Now Quinn, who has since been appointed chief executive of the Frank Field Education Trust, has broken his silence on the dismissal, claiming his former trust made his position “untenable”.
“With the support of my professional association, I am pursuing legal action against my former employer and cannot therefore comment further at this time,” Quinn added.
He led the Holy Family’s St John Plessington Catholic College for 14 years and is a member of the secondary headteacher reference group, a select group of leading headteachers that advise and influence the Department for Education’s policy development, as well as being a national leader of education.
In a statement released today, Quinn said he was “deeply saddened” to leave St John Plessington, but was “forced to resign when my position became untenable due to the actions of the newly appointed Holy Family Catholic Multi-Academy Trust board”.
He added he was looking forward to his new role as chief executive of the Frank Field Education Trust where he hopes to help develop a new “model of education”, after “what has been a devastating time for me personally”.
A spokesperson for the Diocese of Shrewsbury, which founded the Wirral-based Holy Family trust, previously said Quinn left “with the mutual consent of trustee directors” on April 18. However, rather than sign the final legal agreements on April 25, Quinn said he “wished to resign with immediate effect”.
On Quinn’s statement today, a spokesperson for the diocese added: “Investigations are continuing so the Diocese of Shrewsbury is not prepared to comment at the present time.”
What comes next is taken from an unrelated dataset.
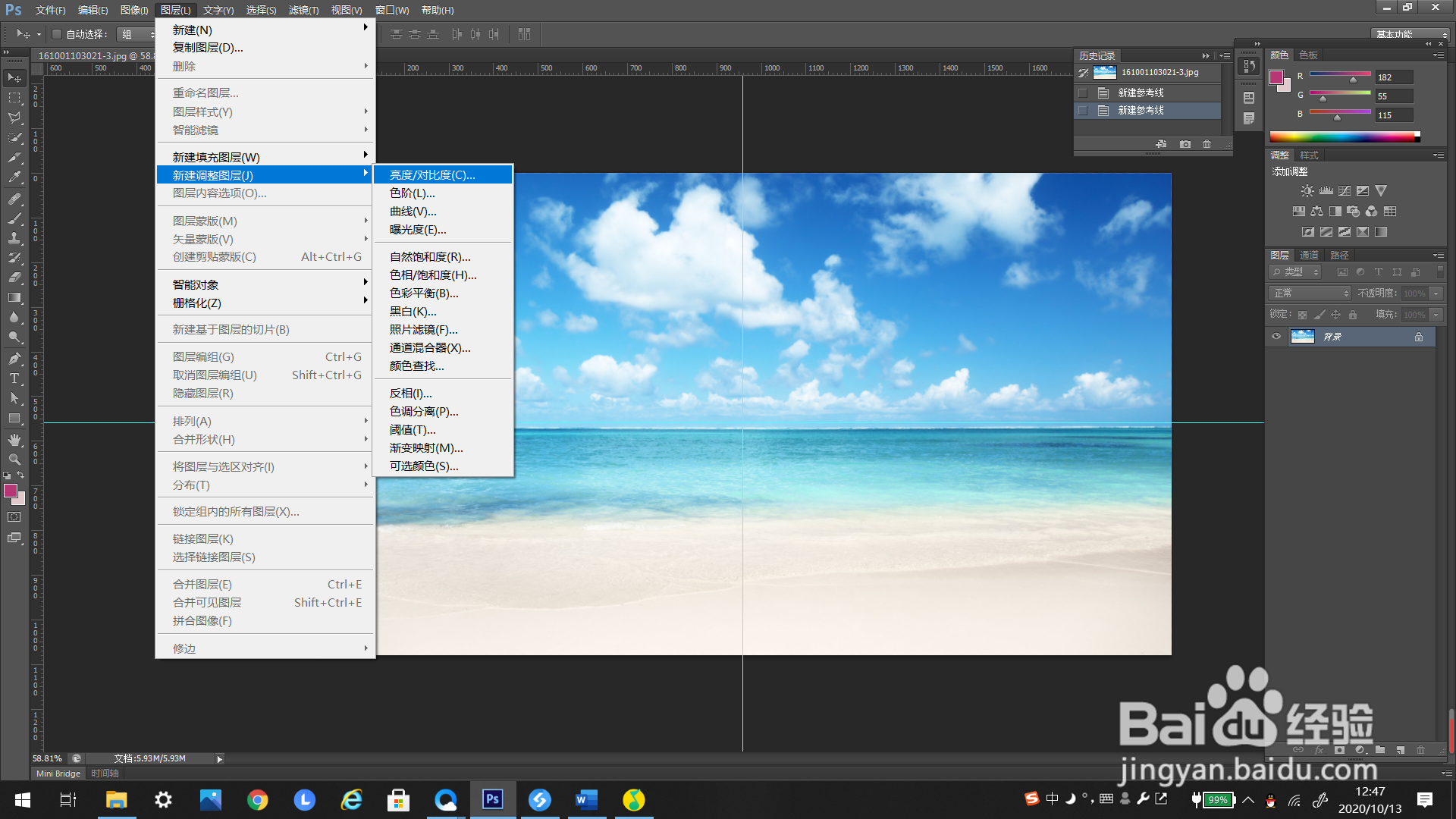
Task: Open the layer filter 类型 dropdown
Action: click(1296, 272)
In April, veteran MP Frank Field told this newspaper he was “overjoyed” that Quinn would be taking on the chief executive role at his trust full time, after serving as interim CEO, and described him as “one of the best headmasters in the country”.
When questioned about the Holy Family’s ongoing investigation, Field added: “As things unfold, we must try and understand why people have tried to bring down one of our great headmasters. The most important thing for me is to bind myself with Tom. I have never ever doubted his qualities, his brilliance in teaching, his honesty.
“At stages in the future, people will have to account for their actions. I’m willing to answer for mine.”
The Holy Family’s operations manager left the trust on the same day as Quinn, as did St John Plessington’s chair of trustees.